Exercise ::
Write out every record below exactly, so that nothing differs from what is shown.
---*---
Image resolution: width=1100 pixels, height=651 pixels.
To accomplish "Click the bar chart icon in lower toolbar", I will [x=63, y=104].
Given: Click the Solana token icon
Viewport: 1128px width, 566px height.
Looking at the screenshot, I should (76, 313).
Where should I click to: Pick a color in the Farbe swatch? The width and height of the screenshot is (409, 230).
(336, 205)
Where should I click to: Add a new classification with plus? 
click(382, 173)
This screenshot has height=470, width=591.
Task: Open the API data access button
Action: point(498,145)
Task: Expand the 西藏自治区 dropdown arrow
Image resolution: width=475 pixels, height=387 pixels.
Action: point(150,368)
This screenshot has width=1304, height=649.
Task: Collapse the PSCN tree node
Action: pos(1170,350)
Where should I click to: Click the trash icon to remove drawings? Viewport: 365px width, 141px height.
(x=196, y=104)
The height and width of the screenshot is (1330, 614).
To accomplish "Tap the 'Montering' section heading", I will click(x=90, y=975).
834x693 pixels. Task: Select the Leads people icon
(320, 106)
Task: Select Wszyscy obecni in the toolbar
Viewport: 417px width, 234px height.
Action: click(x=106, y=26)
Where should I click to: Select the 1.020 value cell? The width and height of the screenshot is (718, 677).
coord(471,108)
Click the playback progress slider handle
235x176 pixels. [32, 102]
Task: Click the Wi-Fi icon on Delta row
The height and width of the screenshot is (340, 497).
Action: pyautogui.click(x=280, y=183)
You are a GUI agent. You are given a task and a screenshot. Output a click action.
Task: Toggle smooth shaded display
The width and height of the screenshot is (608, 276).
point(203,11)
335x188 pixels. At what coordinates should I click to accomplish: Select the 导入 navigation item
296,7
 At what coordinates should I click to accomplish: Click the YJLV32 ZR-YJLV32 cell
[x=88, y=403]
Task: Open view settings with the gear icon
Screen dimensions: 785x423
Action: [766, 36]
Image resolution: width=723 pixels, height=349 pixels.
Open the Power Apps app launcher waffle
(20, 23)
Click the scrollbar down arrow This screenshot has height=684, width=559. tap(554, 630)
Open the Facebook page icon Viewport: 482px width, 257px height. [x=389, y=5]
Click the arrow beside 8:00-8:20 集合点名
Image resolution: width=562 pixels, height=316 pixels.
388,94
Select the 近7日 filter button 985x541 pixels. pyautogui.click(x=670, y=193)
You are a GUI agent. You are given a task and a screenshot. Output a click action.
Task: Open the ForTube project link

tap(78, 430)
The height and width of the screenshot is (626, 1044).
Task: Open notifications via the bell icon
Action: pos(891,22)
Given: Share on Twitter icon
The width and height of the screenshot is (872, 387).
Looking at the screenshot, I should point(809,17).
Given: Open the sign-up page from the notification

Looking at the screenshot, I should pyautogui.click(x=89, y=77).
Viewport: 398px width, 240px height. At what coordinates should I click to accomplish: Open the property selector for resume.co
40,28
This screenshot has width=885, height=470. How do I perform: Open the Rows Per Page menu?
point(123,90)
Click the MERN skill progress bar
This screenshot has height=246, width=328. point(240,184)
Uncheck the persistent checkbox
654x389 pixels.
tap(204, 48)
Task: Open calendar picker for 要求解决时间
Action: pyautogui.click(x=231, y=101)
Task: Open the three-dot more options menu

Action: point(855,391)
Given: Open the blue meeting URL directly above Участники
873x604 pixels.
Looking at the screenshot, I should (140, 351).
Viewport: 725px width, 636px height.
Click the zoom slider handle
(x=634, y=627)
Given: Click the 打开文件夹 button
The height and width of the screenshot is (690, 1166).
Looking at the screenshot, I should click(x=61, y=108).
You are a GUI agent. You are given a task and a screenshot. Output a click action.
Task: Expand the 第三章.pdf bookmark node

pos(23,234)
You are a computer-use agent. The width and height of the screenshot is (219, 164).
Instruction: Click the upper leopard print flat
---*---
Task solution ::
Image resolution: width=1100 pixels, height=651 pixels.
To accomplish "Click the bar chart icon in lower toolbar", I will [x=63, y=104].
Given: Click the Solana token icon
Viewport: 1128px width, 566px height.
Looking at the screenshot, I should (76, 313).
Where should I click to: Pick a color in the Farbe swatch? The width and height of the screenshot is (409, 230).
(336, 205)
Where should I click to: Add a new classification with plus? 
click(382, 173)
This screenshot has height=470, width=591.
Task: Open the API data access button
Action: point(498,145)
Task: Expand the 西藏自治区 dropdown arrow
Image resolution: width=475 pixels, height=387 pixels.
Action: point(150,368)
This screenshot has width=1304, height=649.
Task: Collapse the PSCN tree node
Action: pos(1170,350)
Where should I click to: Click the trash icon to remove drawings? Viewport: 365px width, 141px height.
(x=196, y=104)
The height and width of the screenshot is (1330, 614).
To accomplish "Tap the 'Montering' section heading", I will click(x=90, y=975).
834x693 pixels. Task: Select the Leads people icon
(320, 106)
Task: Select Wszyscy obecni in the toolbar
Viewport: 417px width, 234px height.
Action: click(x=106, y=26)
Where should I click to: Select the 1.020 value cell? The width and height of the screenshot is (718, 677).
coord(471,108)
Click the playback progress slider handle
235x176 pixels. [32, 102]
Task: Click the Wi-Fi icon on Delta row
The height and width of the screenshot is (340, 497).
Action: pyautogui.click(x=280, y=183)
You are a GUI agent. You are given a task and a screenshot. Output a click action.
Task: Toggle smooth shaded display
The width and height of the screenshot is (608, 276).
point(203,11)
335x188 pixels. At what coordinates should I click to accomplish: Select the 导入 navigation item
296,7
 At what coordinates should I click to accomplish: Click the YJLV32 ZR-YJLV32 cell
[x=88, y=403]
Task: Open view settings with the gear icon
Screen dimensions: 785x423
Action: [766, 36]
Image resolution: width=723 pixels, height=349 pixels.
Open the Power Apps app launcher waffle
(20, 23)
Click the scrollbar down arrow This screenshot has height=684, width=559. tap(554, 630)
Open the Facebook page icon Viewport: 482px width, 257px height. [x=389, y=5]
Click the arrow beside 8:00-8:20 集合点名
Image resolution: width=562 pixels, height=316 pixels.
388,94
Select the 近7日 filter button 985x541 pixels. pyautogui.click(x=670, y=193)
You are a GUI agent. You are given a task and a screenshot. Output a click action.
Task: Open the ForTube project link

tap(78, 430)
The height and width of the screenshot is (626, 1044).
Task: Open notifications via the bell icon
Action: pos(891,22)
Given: Share on Twitter icon
The width and height of the screenshot is (872, 387).
Looking at the screenshot, I should point(809,17).
Given: Open the sign-up page from the notification

Looking at the screenshot, I should pyautogui.click(x=89, y=77).
Viewport: 398px width, 240px height. At what coordinates should I click to accomplish: Open the property selector for resume.co
40,28
This screenshot has width=885, height=470. How do I perform: Open the Rows Per Page menu?
point(123,90)
Click the MERN skill progress bar
This screenshot has height=246, width=328. point(240,184)
Uncheck the persistent checkbox
654x389 pixels.
tap(204, 48)
Task: Open calendar picker for 要求解决时间
Action: pyautogui.click(x=231, y=101)
Task: Open the three-dot more options menu

Action: point(855,391)
Given: Open the blue meeting URL directly above Участники
873x604 pixels.
Looking at the screenshot, I should (140, 351).
Viewport: 725px width, 636px height.
Click the zoom slider handle
(x=634, y=627)
Given: Click the 打开文件夹 button
The height and width of the screenshot is (690, 1166).
Looking at the screenshot, I should click(x=61, y=108).
You are a GUI agent. You are given a task and a screenshot. Output a click action.
Task: Expand the 第三章.pdf bookmark node

pos(23,234)
You are a computer-use agent. The width and height of the screenshot is (219, 164).
Instruction: Click the upper leopard print flat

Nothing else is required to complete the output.